Comprehensiveness of the attempted interventions was significantly associated with the presence of multidisciplinary teams, an open organizational culture, and measurement of progress toward quantifiable goals. This could be because such an organizational culture provides the multidisciplinary teams with a place to discuss issues that span multiple areas and require inputs from different professions. This finding also suggests a likely mechanism through which multidisciplinary teams might affect quality of care: they might focus on interventions that are more comprehensive rather than just increasing the number of interventions attempted. If confirmed by other studies, this would provide important information on how to increase the likelihood that QICs have more positive effect on quality of care.
There are several limitations of our study. We measured only certain aspects of the clinics’ culture. It is likely that characteristics of the teams other than being multidisciplinary such as attitudes of its members and their influence within the clinic could have affected intervention choices.33 Also, the modest clinic level reliability of our measures may have limited our ability to identify important associations.41 Ideally, the comprehensiveness would be calculated by measuring the number of CCM components targeted by each intervention. However, we did not have that information in our reports. There were only 41 clinics that had matching data on interventions and clinician and administrator surveys. More relationships might have been significant with a larger sample size. The data for the study were obtained only from HIV clinics. These findings might not generalize to improvement efforts focused on other conditions.

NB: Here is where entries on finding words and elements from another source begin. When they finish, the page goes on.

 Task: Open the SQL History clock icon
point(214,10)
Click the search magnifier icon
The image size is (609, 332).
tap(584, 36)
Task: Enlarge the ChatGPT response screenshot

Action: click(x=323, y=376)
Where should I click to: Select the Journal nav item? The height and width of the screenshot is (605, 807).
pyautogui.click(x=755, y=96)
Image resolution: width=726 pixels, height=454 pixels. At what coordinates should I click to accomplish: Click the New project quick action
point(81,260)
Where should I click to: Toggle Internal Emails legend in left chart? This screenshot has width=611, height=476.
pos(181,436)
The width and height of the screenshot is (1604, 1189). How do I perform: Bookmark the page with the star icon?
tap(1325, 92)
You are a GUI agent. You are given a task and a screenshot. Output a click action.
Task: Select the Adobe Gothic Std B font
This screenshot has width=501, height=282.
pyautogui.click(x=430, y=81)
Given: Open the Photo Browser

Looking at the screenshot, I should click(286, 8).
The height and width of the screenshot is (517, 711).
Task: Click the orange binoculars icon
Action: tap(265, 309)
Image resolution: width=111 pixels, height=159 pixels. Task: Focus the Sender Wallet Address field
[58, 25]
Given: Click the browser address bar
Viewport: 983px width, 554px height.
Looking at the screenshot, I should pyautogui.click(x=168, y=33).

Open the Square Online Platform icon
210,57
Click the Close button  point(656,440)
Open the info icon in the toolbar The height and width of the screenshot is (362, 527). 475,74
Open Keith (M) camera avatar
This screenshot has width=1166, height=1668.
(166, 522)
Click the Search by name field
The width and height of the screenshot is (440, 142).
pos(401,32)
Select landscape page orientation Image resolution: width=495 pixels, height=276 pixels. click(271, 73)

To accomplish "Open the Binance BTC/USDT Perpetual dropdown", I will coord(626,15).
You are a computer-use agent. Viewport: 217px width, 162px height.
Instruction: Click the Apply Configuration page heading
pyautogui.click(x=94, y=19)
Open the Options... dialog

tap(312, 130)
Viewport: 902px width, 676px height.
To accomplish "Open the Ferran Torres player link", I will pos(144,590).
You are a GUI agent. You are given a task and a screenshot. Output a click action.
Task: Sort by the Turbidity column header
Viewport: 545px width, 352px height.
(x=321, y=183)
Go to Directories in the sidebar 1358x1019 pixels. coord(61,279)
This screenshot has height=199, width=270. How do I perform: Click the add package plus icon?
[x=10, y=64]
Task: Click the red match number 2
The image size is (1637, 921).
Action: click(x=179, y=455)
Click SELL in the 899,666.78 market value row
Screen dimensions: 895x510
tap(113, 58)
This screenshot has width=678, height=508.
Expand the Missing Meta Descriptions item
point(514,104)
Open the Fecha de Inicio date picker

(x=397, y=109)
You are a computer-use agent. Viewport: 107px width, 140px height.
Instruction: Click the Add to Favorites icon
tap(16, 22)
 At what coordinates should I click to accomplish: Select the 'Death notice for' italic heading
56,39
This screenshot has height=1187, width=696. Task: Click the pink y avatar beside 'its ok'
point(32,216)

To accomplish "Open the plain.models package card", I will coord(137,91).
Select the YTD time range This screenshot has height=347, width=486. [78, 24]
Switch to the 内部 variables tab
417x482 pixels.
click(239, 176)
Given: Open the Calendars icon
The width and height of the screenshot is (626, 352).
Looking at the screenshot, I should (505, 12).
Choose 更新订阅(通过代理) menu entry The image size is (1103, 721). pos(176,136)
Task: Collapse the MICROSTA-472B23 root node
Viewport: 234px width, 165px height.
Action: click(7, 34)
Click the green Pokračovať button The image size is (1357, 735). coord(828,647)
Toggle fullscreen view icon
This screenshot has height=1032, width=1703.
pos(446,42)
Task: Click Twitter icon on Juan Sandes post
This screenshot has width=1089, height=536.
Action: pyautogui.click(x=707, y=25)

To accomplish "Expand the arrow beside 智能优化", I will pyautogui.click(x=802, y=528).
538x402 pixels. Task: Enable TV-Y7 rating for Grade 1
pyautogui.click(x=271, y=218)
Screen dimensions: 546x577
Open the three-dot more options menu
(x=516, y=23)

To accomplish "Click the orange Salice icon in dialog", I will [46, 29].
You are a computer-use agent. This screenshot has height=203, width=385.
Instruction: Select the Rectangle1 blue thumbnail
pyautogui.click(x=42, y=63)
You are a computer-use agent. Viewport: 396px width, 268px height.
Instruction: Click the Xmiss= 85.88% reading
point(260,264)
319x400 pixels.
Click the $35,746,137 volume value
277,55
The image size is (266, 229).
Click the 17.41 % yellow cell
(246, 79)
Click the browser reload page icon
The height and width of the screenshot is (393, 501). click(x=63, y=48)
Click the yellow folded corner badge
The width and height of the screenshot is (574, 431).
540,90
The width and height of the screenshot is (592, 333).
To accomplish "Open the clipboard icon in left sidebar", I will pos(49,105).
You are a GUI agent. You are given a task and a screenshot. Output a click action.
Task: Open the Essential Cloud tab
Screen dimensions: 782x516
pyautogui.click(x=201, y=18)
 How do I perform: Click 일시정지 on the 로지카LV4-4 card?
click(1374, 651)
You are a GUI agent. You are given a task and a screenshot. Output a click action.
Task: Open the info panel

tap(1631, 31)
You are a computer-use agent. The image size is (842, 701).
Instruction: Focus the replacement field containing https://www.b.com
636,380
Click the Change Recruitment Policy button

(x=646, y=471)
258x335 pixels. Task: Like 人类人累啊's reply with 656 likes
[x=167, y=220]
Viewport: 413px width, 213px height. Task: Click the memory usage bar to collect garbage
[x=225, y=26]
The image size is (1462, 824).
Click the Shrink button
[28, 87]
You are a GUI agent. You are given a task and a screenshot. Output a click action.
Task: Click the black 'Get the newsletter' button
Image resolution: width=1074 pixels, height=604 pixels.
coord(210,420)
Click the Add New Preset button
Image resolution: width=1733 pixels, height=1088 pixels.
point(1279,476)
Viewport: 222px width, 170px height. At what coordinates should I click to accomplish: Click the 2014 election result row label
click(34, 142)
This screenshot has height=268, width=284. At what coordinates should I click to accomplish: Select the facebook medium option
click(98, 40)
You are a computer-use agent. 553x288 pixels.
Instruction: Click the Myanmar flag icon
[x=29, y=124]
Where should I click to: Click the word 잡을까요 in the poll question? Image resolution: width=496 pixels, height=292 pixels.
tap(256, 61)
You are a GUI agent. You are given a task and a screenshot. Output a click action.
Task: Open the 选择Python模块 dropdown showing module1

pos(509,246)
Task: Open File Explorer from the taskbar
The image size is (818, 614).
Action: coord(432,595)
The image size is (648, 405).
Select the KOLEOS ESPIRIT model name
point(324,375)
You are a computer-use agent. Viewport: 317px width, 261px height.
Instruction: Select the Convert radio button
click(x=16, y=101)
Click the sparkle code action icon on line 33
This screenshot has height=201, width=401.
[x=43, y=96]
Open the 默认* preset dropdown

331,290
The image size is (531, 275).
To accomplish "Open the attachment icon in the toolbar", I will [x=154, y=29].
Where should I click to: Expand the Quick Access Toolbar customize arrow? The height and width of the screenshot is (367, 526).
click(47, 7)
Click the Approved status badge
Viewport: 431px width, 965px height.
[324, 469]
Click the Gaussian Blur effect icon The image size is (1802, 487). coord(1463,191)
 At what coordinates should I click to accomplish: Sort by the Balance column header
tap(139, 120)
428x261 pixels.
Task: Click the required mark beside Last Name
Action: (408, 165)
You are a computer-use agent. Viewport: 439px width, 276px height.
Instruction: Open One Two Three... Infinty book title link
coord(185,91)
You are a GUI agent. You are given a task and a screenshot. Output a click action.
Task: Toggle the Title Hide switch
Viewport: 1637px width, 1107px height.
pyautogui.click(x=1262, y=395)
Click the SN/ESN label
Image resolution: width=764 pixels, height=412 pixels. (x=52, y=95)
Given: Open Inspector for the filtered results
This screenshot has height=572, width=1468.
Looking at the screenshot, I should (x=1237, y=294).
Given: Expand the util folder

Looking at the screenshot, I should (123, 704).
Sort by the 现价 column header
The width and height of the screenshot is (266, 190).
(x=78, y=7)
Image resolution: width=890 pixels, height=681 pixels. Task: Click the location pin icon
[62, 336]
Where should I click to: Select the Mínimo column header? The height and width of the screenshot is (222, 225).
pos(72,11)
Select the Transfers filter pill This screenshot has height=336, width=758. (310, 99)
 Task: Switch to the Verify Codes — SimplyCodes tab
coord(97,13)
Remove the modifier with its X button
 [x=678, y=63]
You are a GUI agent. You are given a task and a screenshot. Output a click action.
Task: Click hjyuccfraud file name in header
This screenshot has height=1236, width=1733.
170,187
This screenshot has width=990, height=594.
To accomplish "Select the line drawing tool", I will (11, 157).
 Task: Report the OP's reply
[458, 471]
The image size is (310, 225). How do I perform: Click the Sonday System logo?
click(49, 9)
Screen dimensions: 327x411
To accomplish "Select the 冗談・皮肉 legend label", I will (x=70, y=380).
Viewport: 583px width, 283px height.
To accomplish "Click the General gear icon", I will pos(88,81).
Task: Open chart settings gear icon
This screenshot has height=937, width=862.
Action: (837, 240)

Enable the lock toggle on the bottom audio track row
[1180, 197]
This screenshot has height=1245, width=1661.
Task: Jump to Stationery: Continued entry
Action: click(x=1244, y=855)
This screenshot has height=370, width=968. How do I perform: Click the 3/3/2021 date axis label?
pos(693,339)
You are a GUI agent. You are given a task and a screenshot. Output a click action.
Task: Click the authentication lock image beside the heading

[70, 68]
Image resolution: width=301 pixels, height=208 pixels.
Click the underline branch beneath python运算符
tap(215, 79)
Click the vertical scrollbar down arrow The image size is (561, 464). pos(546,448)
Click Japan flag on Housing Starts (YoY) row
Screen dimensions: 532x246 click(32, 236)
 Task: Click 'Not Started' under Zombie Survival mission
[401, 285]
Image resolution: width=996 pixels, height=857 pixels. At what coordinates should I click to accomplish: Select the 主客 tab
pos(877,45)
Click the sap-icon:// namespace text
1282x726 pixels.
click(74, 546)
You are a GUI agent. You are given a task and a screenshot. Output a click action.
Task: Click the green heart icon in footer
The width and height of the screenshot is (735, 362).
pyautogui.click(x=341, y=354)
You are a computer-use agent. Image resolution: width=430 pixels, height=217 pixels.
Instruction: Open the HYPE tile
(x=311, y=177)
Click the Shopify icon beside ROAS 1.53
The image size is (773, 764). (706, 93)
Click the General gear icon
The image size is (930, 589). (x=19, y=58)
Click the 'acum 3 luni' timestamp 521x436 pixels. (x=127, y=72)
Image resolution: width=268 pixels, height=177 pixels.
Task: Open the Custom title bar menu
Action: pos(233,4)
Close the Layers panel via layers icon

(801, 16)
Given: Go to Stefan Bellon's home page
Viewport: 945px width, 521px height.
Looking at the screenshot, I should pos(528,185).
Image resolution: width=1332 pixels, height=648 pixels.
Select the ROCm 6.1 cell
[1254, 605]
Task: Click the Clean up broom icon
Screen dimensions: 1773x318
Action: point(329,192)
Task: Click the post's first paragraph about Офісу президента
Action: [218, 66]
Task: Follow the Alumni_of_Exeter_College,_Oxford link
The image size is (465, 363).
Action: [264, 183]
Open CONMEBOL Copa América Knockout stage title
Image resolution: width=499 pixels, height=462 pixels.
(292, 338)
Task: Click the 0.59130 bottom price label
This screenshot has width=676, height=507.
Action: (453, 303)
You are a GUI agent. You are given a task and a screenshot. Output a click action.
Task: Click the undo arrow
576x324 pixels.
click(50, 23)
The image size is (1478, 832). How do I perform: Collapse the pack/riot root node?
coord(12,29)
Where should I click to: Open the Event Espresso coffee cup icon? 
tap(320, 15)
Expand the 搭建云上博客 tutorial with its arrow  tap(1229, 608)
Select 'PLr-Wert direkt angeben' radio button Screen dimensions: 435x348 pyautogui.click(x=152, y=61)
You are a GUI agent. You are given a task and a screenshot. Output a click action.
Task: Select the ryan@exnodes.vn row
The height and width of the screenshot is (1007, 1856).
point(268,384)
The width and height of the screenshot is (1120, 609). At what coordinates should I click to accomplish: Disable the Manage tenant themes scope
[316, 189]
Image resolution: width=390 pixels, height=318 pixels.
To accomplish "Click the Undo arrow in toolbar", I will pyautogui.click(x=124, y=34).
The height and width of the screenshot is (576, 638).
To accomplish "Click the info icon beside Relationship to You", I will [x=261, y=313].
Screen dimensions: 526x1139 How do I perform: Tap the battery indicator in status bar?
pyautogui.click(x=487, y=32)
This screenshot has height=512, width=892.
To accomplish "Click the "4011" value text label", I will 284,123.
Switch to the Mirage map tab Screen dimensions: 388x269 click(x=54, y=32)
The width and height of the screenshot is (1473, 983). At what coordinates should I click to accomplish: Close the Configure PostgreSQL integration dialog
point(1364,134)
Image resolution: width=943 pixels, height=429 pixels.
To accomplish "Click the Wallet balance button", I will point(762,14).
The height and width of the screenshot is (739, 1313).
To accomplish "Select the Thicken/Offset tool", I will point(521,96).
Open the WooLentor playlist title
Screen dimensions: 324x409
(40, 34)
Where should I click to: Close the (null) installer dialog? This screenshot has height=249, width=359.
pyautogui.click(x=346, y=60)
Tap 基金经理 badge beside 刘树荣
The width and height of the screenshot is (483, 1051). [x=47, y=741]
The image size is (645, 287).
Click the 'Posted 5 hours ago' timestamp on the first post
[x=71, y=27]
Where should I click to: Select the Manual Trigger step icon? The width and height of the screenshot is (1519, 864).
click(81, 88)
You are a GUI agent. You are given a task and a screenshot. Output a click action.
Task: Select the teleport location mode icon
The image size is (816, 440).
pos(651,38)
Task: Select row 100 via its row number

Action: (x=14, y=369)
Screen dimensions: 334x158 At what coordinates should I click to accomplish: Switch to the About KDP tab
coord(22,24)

Demonstrating that organizational factors influence how clinics participate in QICs is only a first step in understanding the heterogeneity in performance of clinics in collaboratives.15,29,31,32 For example, we do not know the extent to which the specific interventions attempted affected care quality. Recently, a study of the Health Disparities Collaborative did not find any relationship between improvement in quality and intervention choices measured by number and percentage of interventions in each CCM category.20 In the future, it would be important to investigate whether the measures of intervention choices developed here along with other structural variables can explain the heterogeneity in the final outcomes.